Kyle was asking what everyone wants to do. I am not into camping out, so some sort of civilization is a requirement for me. I do not really have specific species in mind that I want to see on a tour, besides maybe besseae. I have no interest in frogs or other wildlife. I think it is just going to take some planning to let everyone see what they want to do.

We don't all have to do the exact same things once we get there. Maybe we could plan an orchid tour for the group, and then we could split up and do our own thing before we meet back up and visit Ecuagenera or some other tour.


----------



## nyorchids (Jul 4, 2006)

i am game for anything i know i will see frogs along the way on an orchid tour good enough for me!


----------



## Kyle (Jul 4, 2006)

You don't have to worry about camping, hotels are cheap enough that it makes camping kinda silly. However, the hotels are pretty basic, some might not have hot water, but after a day in the blazing sun, a cold shower sometimes feels jsut fine.

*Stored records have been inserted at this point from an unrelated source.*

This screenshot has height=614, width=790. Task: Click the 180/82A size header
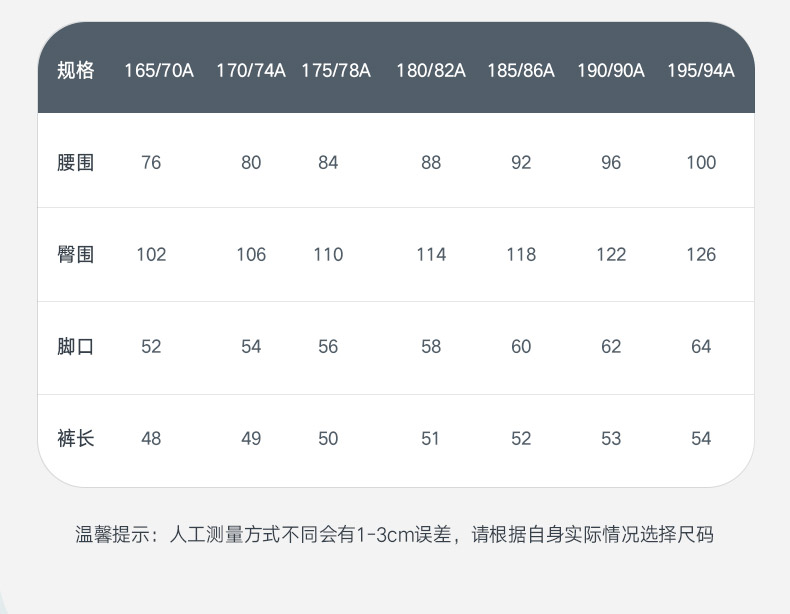pyautogui.click(x=431, y=71)
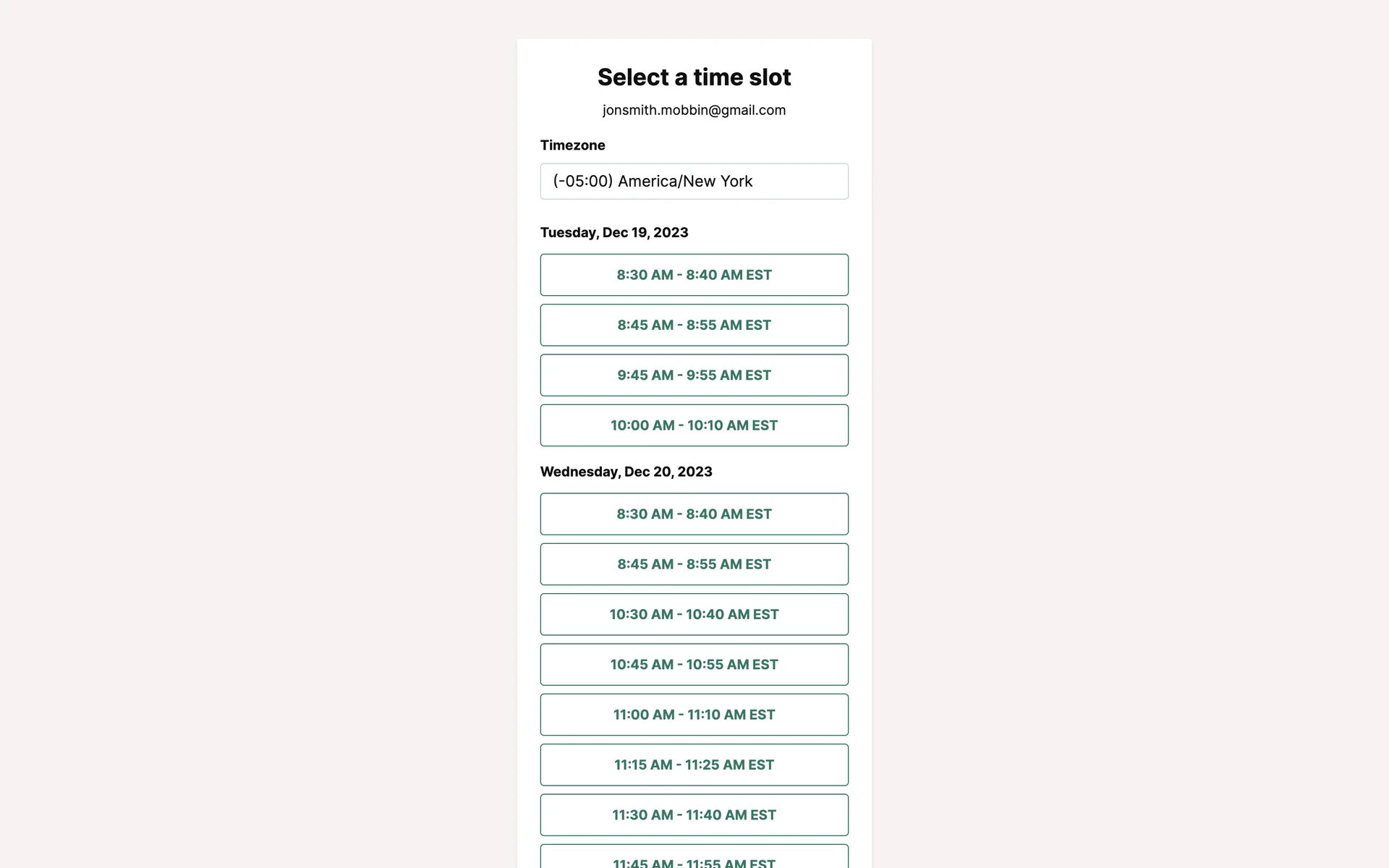This screenshot has height=868, width=1389.
Task: Select Wednesday's 8:30 AM - 8:40 AM slot
Action: coord(694,514)
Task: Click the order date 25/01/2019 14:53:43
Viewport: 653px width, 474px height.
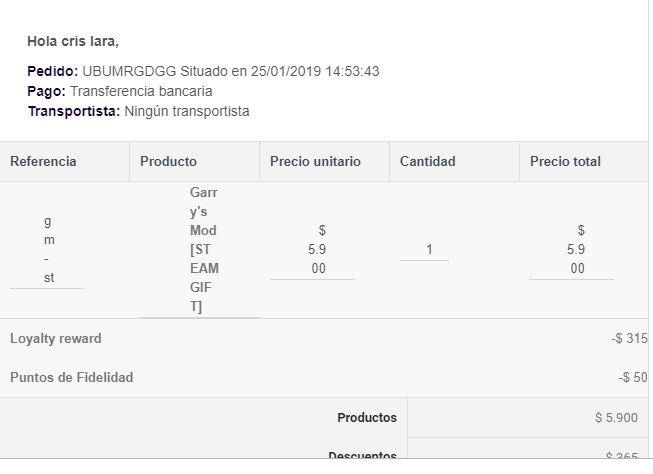Action: 317,71
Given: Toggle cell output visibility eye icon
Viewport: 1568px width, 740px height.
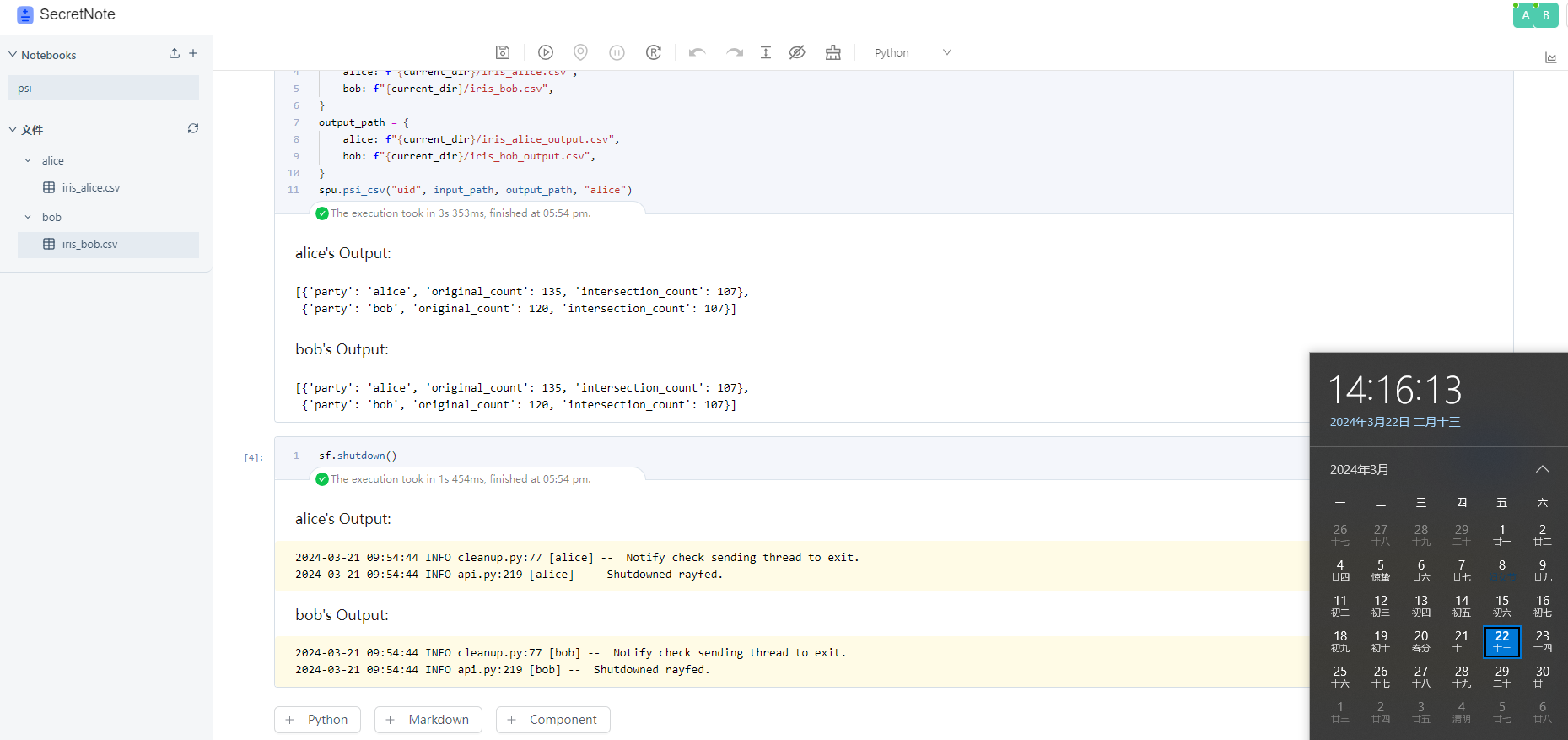Looking at the screenshot, I should tap(797, 52).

Besseae is easy to see, its blooms year round and is right near the road.

I saw a couple of frogs, but I have no idea where the majority hang out. None were all the colorful. If you wnat I could post a picture. I would assume the amazon, not the cold at night mountains. I saw tadpoles on the way to kovachii...

Ecuagenera has two nurserys, the big one up in the mountains near Cuenca and another one in the amazone for the really warm loving things. Besseae is on the way from one nursury to the other. 

But there are quite a few interesting Orchid and tourist spots further north near Quito. There are more orchids per mile from Quito to Mindo then anywhere else in the country. Mindo is the birding capital of Ecuador. I saw a pair of toucans. There is also Otovalo, a huge market town. But that is far from Besseae. 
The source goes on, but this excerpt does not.